Вышли на улицу, направились к главным воротам кладбища.
— Ты предлагаешь свою контору сделать моим подразделением. Это значит, будешь подчиняться мне.
— Именно это я и предлагаю.
— Не западло, быть шестёркой у директора кладбища?
— Не шестёркой, а вторым человеком. И не у начальника кладбища, а в организации, под которой очень большая часть областного города.
— Ну, на сентиментально-документальном ментовском уровне где-то так. А силовое крыло, согласен с тобой, мне нужно.
Вошли в главные ворота.
— Это Аллея Героев, — директор махнул левой рукой на ровный ряд могил со стандартными надгробьями из синтетического «камня». —  Здесь погребены люди, имеющие заслуги перед Отечеством. Как видишь, власть их заслуги оценивает весьма скромно.
Директор повернулся спиной к Аллее Героев.
— А напротив — «герои» нашего времени. Вот один из них. Судить о его заслугах можно по эпитафии. 
Две высоченные колонны  из чёрного лабрадорита обозначали ворота грандиозного некрополя. Гранитные ступени, портрет на импровизированной скале.
На колоннах высечены строки:
 
Задержись, прохожий раб:
здесь покоится Мераб.
Он ходил по лагерям,
жизнь свою оставил там.
Жил идеей воровской
и закончил путь земной.

— Большие деньги всё это стоит, — заметил Григорий Николаевич. 
— Ещё дороже престижное место у самого въезда на кладбище, — усмехнулся директор и похвастал: — Такое вот у меня хозяйство.
— И кем был этот Мераб?
— Авторитетный в определённых кругах человек. Его расстреляли у дверей ресторана. Ходили разные слухи о заказчиках... Но даже исполнителей не нашли. На похороны съехались «законники» со всей страны. Надгробие — одно из самых роскошных в городе.
Неторопливо прошли к следующей могиле, остановились у огромной вертикальной плиты с портретом в полный рост: мужчина лет сорока в светлом костюме и чёрной рубашке без галстука стоял в вольной позе «братка». Могилу обрамлял мраморный заборчик.
— Это могила Рустама Красного. Восьмиконечная звезда над правым плечом означает, что похоронен вор в законе. Коронован в двадцать лет легендарным вором Васей Бриллиантом.
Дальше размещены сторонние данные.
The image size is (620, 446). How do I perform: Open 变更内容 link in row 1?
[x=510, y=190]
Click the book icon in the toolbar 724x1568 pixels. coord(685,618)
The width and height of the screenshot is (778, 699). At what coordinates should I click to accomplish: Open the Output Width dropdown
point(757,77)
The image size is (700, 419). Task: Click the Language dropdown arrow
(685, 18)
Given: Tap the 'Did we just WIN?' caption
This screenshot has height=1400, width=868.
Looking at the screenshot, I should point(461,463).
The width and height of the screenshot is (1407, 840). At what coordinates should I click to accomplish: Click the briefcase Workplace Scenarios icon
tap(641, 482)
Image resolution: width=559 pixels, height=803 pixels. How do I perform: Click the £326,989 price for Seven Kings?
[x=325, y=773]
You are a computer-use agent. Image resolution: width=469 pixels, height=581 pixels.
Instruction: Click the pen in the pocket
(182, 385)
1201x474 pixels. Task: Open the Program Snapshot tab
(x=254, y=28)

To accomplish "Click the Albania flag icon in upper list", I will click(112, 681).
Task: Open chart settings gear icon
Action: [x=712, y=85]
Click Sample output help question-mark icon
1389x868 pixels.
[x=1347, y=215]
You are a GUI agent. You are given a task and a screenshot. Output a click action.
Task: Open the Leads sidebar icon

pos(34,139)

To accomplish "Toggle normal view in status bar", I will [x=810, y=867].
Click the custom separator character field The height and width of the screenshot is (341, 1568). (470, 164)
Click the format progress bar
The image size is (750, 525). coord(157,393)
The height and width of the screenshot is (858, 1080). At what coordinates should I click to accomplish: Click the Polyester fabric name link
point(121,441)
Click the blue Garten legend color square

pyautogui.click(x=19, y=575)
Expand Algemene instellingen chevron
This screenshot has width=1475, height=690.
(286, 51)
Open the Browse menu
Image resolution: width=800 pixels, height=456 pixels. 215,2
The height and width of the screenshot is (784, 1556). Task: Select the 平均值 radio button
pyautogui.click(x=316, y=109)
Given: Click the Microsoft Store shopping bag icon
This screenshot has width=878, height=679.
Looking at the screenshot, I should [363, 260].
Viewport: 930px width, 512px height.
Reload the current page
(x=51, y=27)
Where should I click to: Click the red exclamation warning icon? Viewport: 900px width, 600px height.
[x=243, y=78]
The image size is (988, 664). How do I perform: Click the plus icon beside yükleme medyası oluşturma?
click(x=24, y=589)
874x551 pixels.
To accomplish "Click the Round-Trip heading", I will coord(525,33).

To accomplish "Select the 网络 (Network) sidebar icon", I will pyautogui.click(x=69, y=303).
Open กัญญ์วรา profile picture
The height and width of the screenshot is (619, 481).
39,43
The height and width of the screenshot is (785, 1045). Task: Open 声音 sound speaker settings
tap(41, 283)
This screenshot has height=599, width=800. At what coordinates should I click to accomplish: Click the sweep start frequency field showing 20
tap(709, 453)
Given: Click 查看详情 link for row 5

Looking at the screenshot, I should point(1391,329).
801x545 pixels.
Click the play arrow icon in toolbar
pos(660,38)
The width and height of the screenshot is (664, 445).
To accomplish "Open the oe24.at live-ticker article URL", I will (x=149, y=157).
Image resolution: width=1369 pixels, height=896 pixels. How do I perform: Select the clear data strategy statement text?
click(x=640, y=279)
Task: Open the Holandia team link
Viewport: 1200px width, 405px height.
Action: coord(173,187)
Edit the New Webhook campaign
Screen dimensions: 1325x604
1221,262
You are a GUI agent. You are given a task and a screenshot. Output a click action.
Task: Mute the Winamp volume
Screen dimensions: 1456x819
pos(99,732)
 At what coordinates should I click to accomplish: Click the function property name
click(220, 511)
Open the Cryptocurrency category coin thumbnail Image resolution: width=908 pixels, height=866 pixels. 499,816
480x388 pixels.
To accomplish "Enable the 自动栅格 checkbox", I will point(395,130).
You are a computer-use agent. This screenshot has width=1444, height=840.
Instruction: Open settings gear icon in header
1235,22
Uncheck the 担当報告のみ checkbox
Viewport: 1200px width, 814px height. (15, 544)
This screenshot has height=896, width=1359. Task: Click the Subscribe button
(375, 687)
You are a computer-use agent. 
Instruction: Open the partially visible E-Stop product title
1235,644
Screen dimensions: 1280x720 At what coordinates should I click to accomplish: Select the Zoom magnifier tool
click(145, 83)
Последняя ходка по двести двадцать восьмой статье — наркотики. Умирал от туберкулёза. Но смерть поторопили — взорвали в машине.
Прошли по дороге молча. Директор кивнул:
— Да, судя по опыту этих, теперь уже бывших, авторитетов, силовое крыло в хорошем бизнесе необходимо.
Обговорили варианты сотрудничества.
— Кличка у тебя интересная. В моём понимании доктор, это человек в белом халате со стетоскопом на шее. К медицине отношение имеешь? — полюбопытствовал Григорий Николаевич.
— Никакого. Я, когда на зону попал… — директор удивлённо усмехнулся и покрутил головой. — На вторую или третью ночь у копчёного бродяги (прим.: опытного заключённого) месиловка случилась (прим.: драка) с блатырём-первоходкой фуфлыжным (прим.: с плохим уголовником первой ходки). Фуфлыжник мазы качать, а копчёный масть держать (прим.: права качать… отстаивать).  Копчёный фуфлыжника уделал, но упал неудачно, руку вывихнул. Лепила только утром прихондрит (прим.: врач утром придёт). А рука же болит!  Я раньше читал, как руку можно вправить. Гиппократ ещё так вправлял. Пятку в подмышку вставляешь и тянешь потихоньку. Вправил. Вот меня таким погонялом и наградили.
— Если не секрет… Ты за что срок тянул? — Григорий Николаевич постарался спросить на жаргоне, чтобы смягчить вопрос.
— Не секрет, — пожал плечами Доктор. — Когда в десятом классе учился, отца убил. 

4. Женька-доктор

= 1 =

В середине восьмидесятых в районный посёлок Мокроус по распределению приехала молоденькая учительница. Невысокая и стройная, с короткой русой стрижкой, в короткой юбочке она больше походила на весёлую старшеклассницу, чем на учительницу.
Молодой специалист Галина Петровна горела на работе, с утра до ночи пропадала в школе. Парни-старшеклассники томились нежными чувствами к голубоглазой «Дюймовочке», «физичке», Галочке, как они изобретательно и любовно называли учительницу.

***

— Галина Петровна, у вас с Верой Николаевной и Татьяной Сергеевной сегодня дружина, — тоном строевого полковника сообщила завуч Алла Петровна, маршируя по учительской в свой кабинет. — Вы девушки молодые, незамужние… Не нам же, семейным трясогузкам, вечером по проспектам шляться! — опередила она возражения Гали. — С вами будет милиционер, холостой, кстати, — пресекла завуч сомнения Гали по поводу того, что они, три молоденькие учительницы, даже с красными повязками народных дружинниц, не ахти какая помощь в наведении правопорядка на улицах районного посёлка. Насчёт холостого милиционера завуч сказала так, как говорят привередливые дамы на базаре: «Заверни-ка, миленькая, мне вон того судака… Вчерашний, небось?».
— А у меня дома кипа тетрадей, которую надо проверить к завтрашнему дню, — тихонько пожаловалась Галя коллеге и тяжело вздохнула. — Ладно, ночью проверю…
— Да вам, молодым, вечером прогуляться — в радость! — изрекла аксиому завуч и безжалостно лязгнула замком в двери своего кабинета. Словно люк танка захлопнула.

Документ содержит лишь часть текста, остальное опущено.